Wed 8th – Mon 20th August 2012


James Fennemore

at 09:12 on 9th Aug 2012



‘Porphyria’ is an innovative and interesting production that is occasionally let down by underwhelming elements in all three key production areas of writing, directing, and acting. I sense that it has come out of a very strong student drama scene and tradition at Nottingham University, but is in itself not representative of the absolute best of their output.

Initially, the play seems to be going the way of a fun yet slightly predictable modern retelling of the ‘Porphyria’s Lover’ story of Browning’s poem: man has fantasy mistress – man wishes to keep fantasy mistress for ever – man kills fantasy mistress. This, however, is embellished upon by the writer, who integrates the poem explicitly within the text, as the protagonist Reginald Blake (Nick Jeffrey) becomes obsessed with it after hearing his son read it in a school competition. Blake is not the maniacally disturbed but elegantly eloquent speaker of Browning’s poem; he is a buffoonish copycat, a man wrapped in his own fantasies who comes to let Browning’s character do the thinking for him.

The writing is often sharp and funny – early sparring over a scrabble game is a highlight – but falls short of excellence, as I soon began mentally finishing characters’ lines for them before the words left their mouth. The final scene places the play in the middle of a court case, which has become an over-used and unnecessary trope in new writing; this added dimension simply didn’t add anything to the piece. It was clear enough that the morality of Blake’s fantasies and actions were being examined without having to thrust him before a barrister.

Both female characters are focalised through Blake and therefore often necessarily two-dimensional as they succumb to the simplifications of his psyche. It would, however, have made for a more interesting performance if more had been made of the distinction between his perception of them, and their actual reality. Liz Stevens, playing Blake’s wife, offers a very moving performance at the one moment where she is really allowed to by the writing, in a monologue addressed to her husband as he obsesses over the poem in a cold daze. All too often, however, she is reduced to bland antagonism, as her predominant role in the play of Bickerer-in-Chief.

The direction has been strong on the dialogue between actors, and allows for some good moments of both verbal and physical humour. There are, though, several scenes in the play in which visual devices and staging are used in a rather dull manner; in one, Porphyria (Gen Cunnell) walks behind Blake from right to left, her reactions on either side demonstrating both sympathy and ire. These effects are a little underwhelming and often tiresome to watch. The scene changes are also in urgent need of sharpening up, as actors are taking far too long to move and transform their admittedly inventive and flexible set.

‘Porphyria’ manages to remain a proficient production throughout – but doesn’t quite live up to the potential of its conceit, nor the talent of its actors and directors.


Daniel Malcolm

at 10:04 on 9th Aug 2012



If you know Browning's 'Porphyria's Lover' - then you already know the plot of Porphyria.
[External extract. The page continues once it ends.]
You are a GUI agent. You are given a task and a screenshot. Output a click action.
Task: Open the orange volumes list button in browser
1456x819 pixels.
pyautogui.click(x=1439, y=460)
Wilmann's transposition of the heady Gothic-romance of 'Porphyria's Lover' into modern domesticity is irreverently amusing. Reginald Blake thinks indulging his imagination at night is harmless, until one day he looks over his newspaper to find his wet-dream at the breakfast table. And of course the new au-pair has a favourite poem... whose inevitable inclusion is cleverly motivated.

But Wilmann doesn't stop at vulgarising Browning. Within Porphyria itself, he plays around neatly with the undiscerning reception of canonical literature. The poem is first recited at a competition by a seven-year-old boy who barely understands its significance. Little more intelligent is his father, when he takes the words as the motivation for a crime that they warn against.

The characterisation of Reginald Blake by Nick Jeffrey as a stolid, brow-beaten husband - always one step behind his wife - prepared well for this obtuse interpretation. The cheekily smug expression he wore at the most inappropriate moments delighted a giggling audience. And at the other end of the spectrum, his looks of obsessive fixation were themselves engrossing. But in his performance of the role, Jeffrey perhaps overdid his oleaginous obsequiousness towards the au pair, to the point where it was hard to see how she fell for him. To the extent to which his role allowed him, Jeffrey played a good, if not psychologically deep, obsessive fool.

The women were less interesting. This was to some extent intentional in a play that was focused around Reginald to the point that it at times seems to be played out in his head (though these boundaries could be clearer). Unnamed, their relationships with Reginald became in one scene so interchangeable that he gives the same replies to both. The clichés parodied are at times funny, but sometimes it peters into predictability. The latter parts of the script seldom lived up to the witty scrabble squabbling of the beginning.

Like the plastic set - an extraordinary bed-sofa-dinner table that transmogrified itself into any piece of furniture required - the play was conceptually neat, if a little ostentatiously so. When it stuck to comic modern misinterpretation(s) of Browning, 'Porphyria' was strong. But the loose ends of the plot - like the court-case epilogue, in which a contrite Reginald is bizarrely defended by the wife he cheated on - are not only psychologically implausible, they undermine this central effect.